Path of salvation has been laid out. John 1:9 says Christ is the Light that lights every man. Jesus said, “Come unto Me, all you who labor and are heavy-laden,” Matthew 11:28, “I’ll give you rest.” Matthew 22, He told a parable about people who wouldn’t come—the Jews—and He said to His disciples, “Go out in the highways and byways and compel them to come.” Gospel preaching, gospel invitation is an extension of God’s love to His enemies. Then He offers general goodness showered on them all their lifelong, pity and real grief over their plight, warning and admonition concerning devastating and eternal judgment, and the pleading offer of the gospel.
So if you want to love your neighbor the way God loves, show kindness, show pity and compassion, warn them, and give them the gospel. And that one final thought: That’s how to be perfect as your heavenly Father is perfect. Well, that’s not possible, but that’s the goal, that’s the goal.
You say you’re a son of God, you say you’re a child of God. Then you can’t hate your enemies; you have to love them. That’s the evidence that you are a child of God, that’s the evidence that the life of God is in you. This is how we are to love in the world; nothing short of this will satisfy our Lord. So as things become difficult, more difficult, increasingly difficult, remember this: When persecution comes your way, you’re blessed; when they falsely accuse you, you’re glad, you rejoice. Why? Because it is increasing your reward—where?—in heaven. And that then becomes incentive for loving your enemies. Let’s bow in prayer.
Our Father, we come to You at the end of this section of Scripture, feeling like we’ve sat at the feet of Jesus and we’ve been taught. And that’s exactly what happened. We are so privileged. There’s a sense in which You love Your own uniquely. You love us, according to John 13:1, to completion, to the max, to the limit—eternally.
“And greater love has no man than this, that he lay down his life for his friends.” We thank You that You laid down Your life for those You love savingly. And then You asked us to love sinners around us the way You loved us—when we were yet sinners, and Christ died for us. May we be known for our love; not only our love for each other, the family, but our love for those who are the most devoted, avid, and dangerous enemies. May they be at the top of the list for us to love and to pray for.
We do pray for the leaders of this country—pray for the President, Vice President, senators, congressmen, governors, politicians, all the way down the line. We pray for their salvation. That’s what we pray for because that’s what You told us to pray for. We pray, Lord, that You would save them. We would be so bold, Lord, as to ask that the Spirit of God would break in and convict them of sin and righteousness and judgment, that they would fall on their knees in penitence and embrace Christ. It doesn’t depend on them, it depends on You. And Lord, we ask that You would be gracious and save some of these who have orchestrated such hostility toward Your truth.
Save some people at the top of corporations, big tech included, some of those who control media.
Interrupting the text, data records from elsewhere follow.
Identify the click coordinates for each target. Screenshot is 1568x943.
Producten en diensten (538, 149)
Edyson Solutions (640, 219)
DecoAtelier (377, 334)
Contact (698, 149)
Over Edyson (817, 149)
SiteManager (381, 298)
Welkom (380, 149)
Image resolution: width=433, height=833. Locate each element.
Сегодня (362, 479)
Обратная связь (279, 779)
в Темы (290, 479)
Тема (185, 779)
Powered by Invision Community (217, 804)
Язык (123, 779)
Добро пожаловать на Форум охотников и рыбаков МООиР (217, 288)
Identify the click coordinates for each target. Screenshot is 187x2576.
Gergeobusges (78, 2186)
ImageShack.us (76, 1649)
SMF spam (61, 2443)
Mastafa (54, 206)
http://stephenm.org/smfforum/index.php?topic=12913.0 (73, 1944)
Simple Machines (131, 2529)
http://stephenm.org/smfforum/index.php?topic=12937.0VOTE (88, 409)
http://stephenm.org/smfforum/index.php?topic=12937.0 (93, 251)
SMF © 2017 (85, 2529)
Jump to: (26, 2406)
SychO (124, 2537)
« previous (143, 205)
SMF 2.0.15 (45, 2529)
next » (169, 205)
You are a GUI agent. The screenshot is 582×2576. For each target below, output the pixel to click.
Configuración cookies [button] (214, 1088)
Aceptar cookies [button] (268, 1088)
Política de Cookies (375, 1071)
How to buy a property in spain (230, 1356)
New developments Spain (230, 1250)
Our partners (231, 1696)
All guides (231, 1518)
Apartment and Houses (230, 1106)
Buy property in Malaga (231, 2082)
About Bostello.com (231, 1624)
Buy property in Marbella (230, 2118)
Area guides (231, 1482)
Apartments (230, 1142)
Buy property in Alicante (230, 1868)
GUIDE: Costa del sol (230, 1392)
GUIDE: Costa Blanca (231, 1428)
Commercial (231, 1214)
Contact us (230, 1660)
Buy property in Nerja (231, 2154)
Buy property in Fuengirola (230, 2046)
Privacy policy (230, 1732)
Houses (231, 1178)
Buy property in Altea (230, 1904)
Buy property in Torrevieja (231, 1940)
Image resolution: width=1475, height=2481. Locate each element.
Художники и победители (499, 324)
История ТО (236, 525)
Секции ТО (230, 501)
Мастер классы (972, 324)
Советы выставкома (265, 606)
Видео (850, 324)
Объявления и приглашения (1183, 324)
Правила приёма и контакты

Save them, Lord, for Your glory. May the testimony be so powerful, the transformation of these people, that it’s inescapable to see what the gospel can do. And having said that, we do understand that it’s laid out in Scripture, there will not be many mighty, not be many noble, because You’ve chosen the lowly and the nobodies and the base things.
But, Lord, be glorified in the salvation of sinners, and even the salvation of leaders. We ask it only for Your honor and Your glory. And may we be known for our love and relentless evangelistic prayers for all those who are enemies of Your truth. Turn them into friends by Your grace, and use our prayers in that way, we pray with thanksgiving. Amen.